Exercise details
Show each line in the listing below that contains the word "Open".
>>>
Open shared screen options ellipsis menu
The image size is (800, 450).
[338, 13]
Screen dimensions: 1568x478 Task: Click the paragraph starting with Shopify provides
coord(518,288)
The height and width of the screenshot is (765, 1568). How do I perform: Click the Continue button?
<<<
>>>
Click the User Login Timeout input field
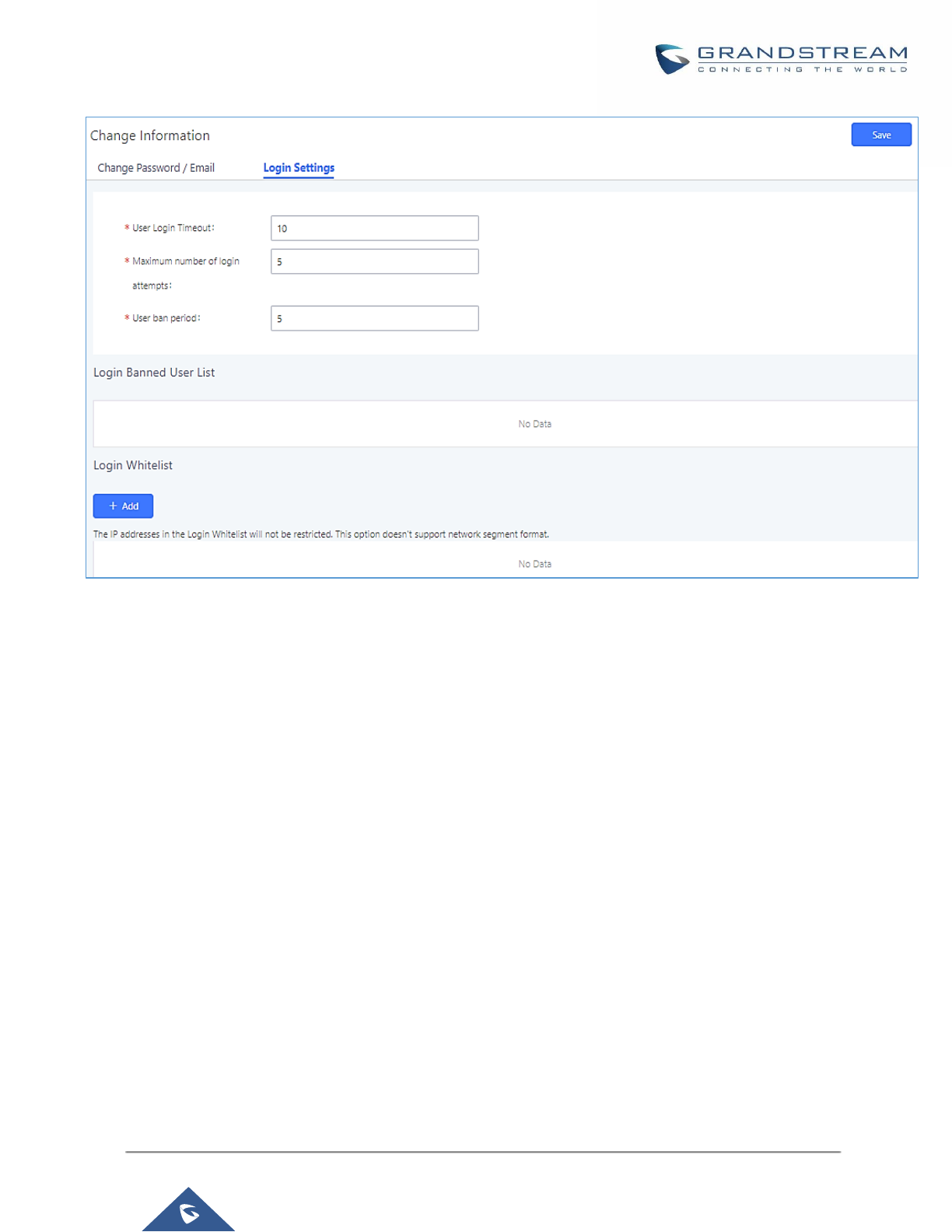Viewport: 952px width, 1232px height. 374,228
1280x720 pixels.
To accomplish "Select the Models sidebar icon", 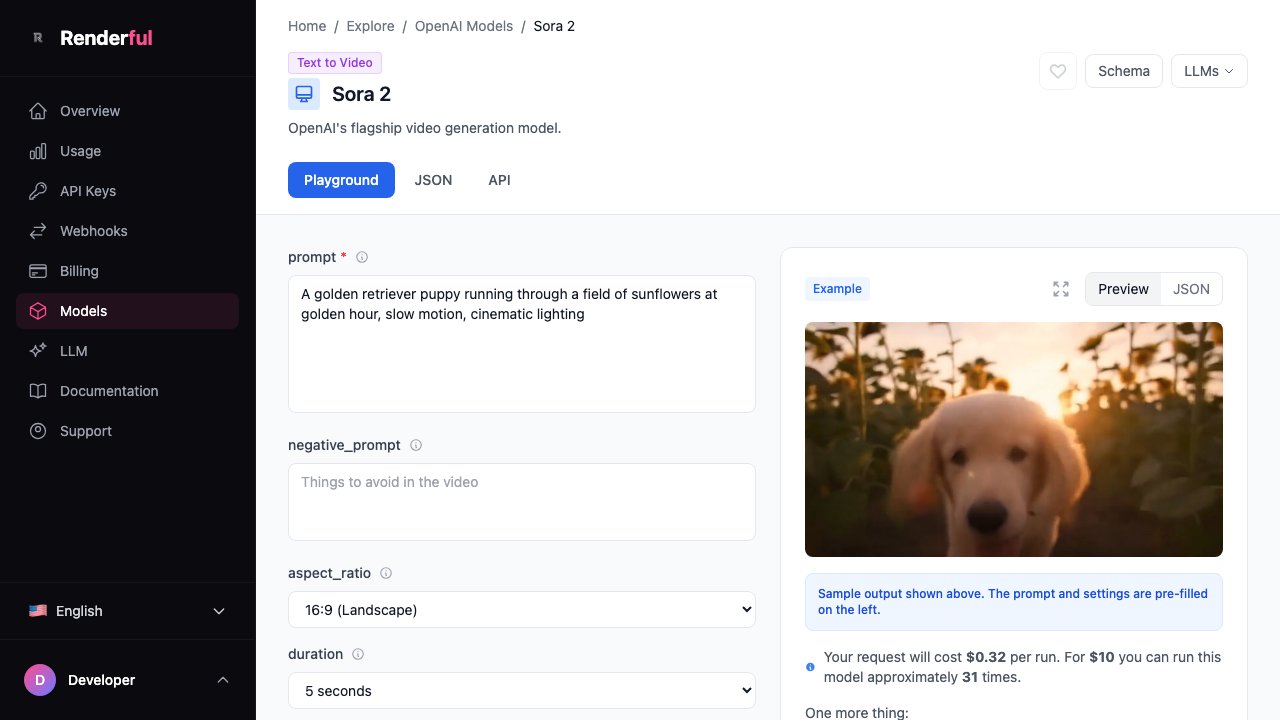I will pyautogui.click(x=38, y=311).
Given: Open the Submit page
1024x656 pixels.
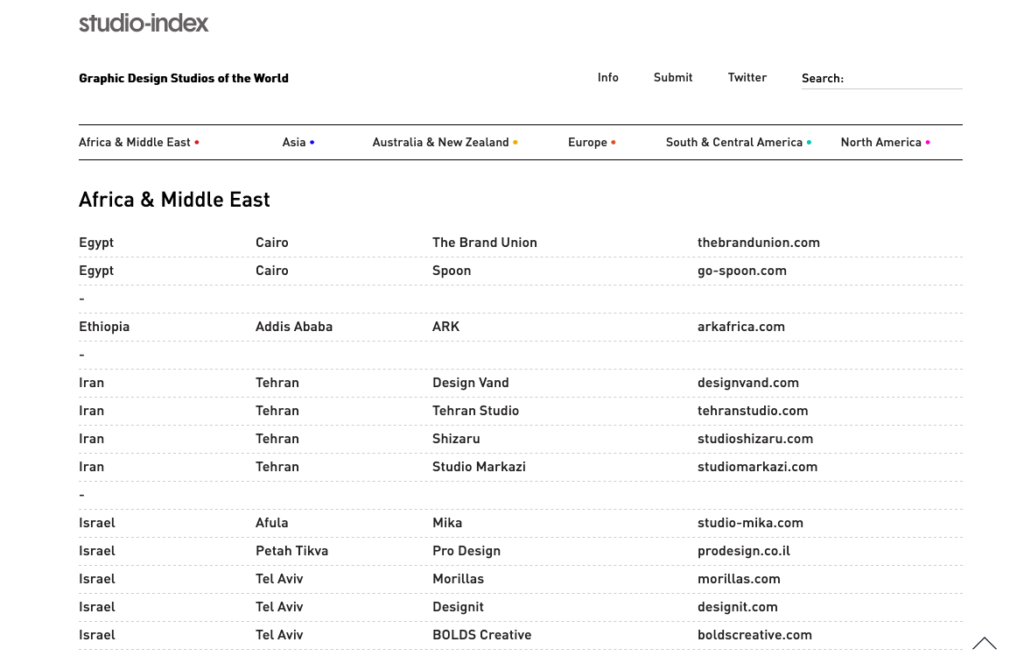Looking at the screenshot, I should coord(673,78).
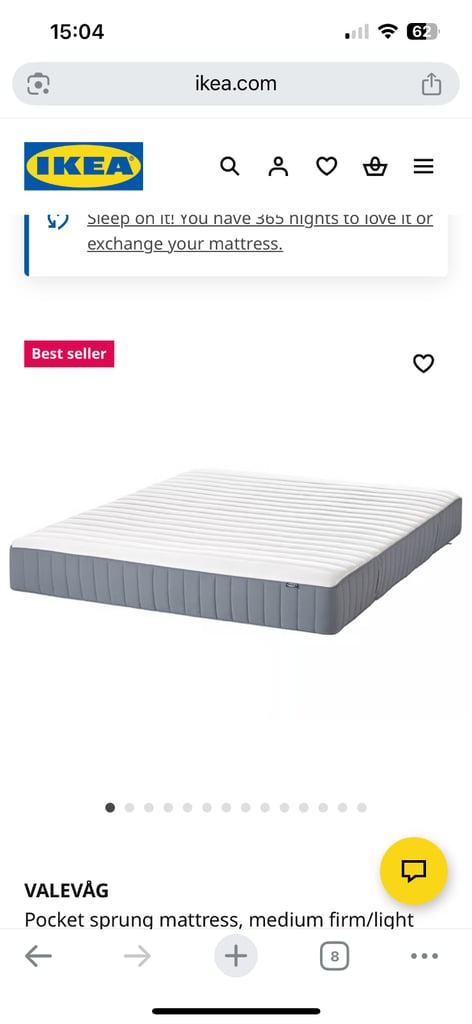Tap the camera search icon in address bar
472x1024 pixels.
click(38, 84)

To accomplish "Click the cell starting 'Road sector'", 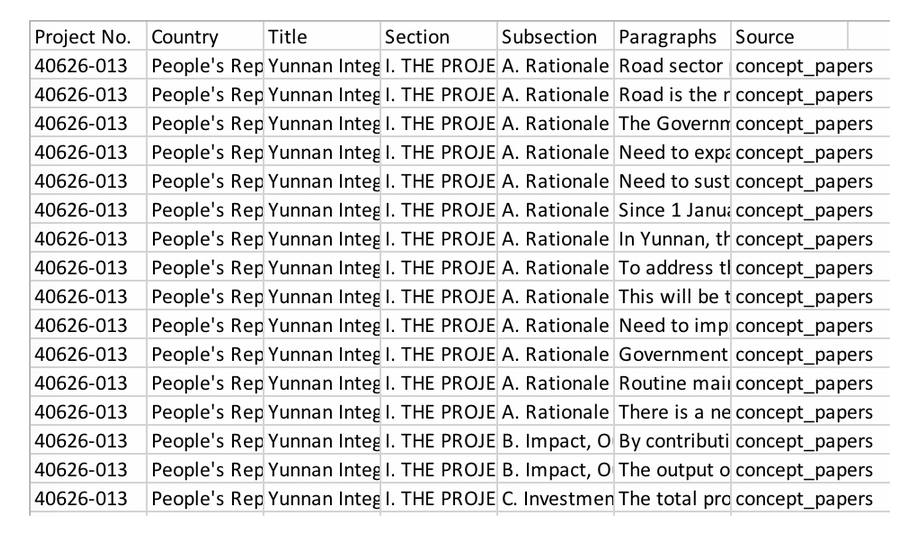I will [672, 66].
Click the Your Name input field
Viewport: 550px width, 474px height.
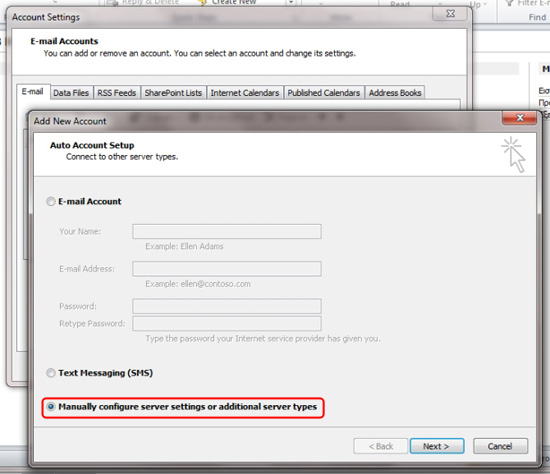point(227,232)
<<<
Solution to this exercise
Open shared screen options ellipsis menu
Given: Open the Submit page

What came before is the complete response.